#### [Text passage]
* * *
Wednesday, September 19, 2012

Quitting is UNDER-rated

All our lives we hear messages like "quitters never win" or "quitting is just the easy way out"


We have catchy songs like "2 Legit 2 Quit" by Hammer
 [personal note: that just happens to be the 1st audio-cassette I bought, back in 5th grade!]


And sometimes, we have moments of doubt, but we keep going, And we are glad that we kept going!


But sometimes, quitting is the best option.

In fact, in many cases, Quitting is UNDER-rated!

I got that phrase from Lenore Skenazy who has written blogs and books criticizing hyper-active parents who over-worry about stuff.

And here are some excerpts from a recent article "Quitters Do Win Sometimes" in which Lenore Skenazy promotes the virtues of quitting!
https://www.care.com/child-care-quitters-do-win-sometimes-p1017-q20633254.html

What is your personal philosophy on quitting?

 I think quitting is underrated. While "quitters never win," neither do kids forced to participate in activities they have very little interest in. Give them some space - and time - and they will probably find something they love and don't want to quit.

Read that paragraph again anti-quitters! Read it again and again! And again and again!

But there's more


Have you ever felt that your kids are doing too much? How do you determine how many and which activities your kids are enrolled in?

I have felt they are doing too much and, at other times, too little. Once I started researching child development for my book, also called Free-Range Kids, I came to realize the value of free time and free play. So I let them drop their music lessons (scandal!) and have some free time between school and homework.
* * *
#### [Exercise directions]
Please copy the post on quitting word for word, starting at the words "I got that phrase" and ending after "virtues of quitting!".

#### [Provided material]
* * *
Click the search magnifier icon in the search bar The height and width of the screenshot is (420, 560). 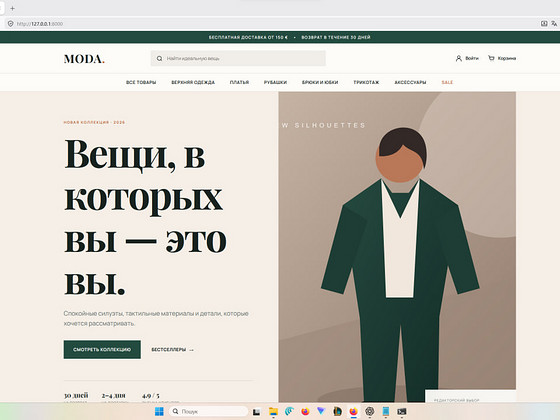coord(159,59)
* * *
#### [Expected answer]
I got that phrase from Lenore Skenazy who has written blogs and books criticizing hyper-active parents who over-worry about stuff.

And here are some excerpts from a recent article "Quitters Do Win Sometimes" in which Lenore Skenazy promotes the virtues of quitting!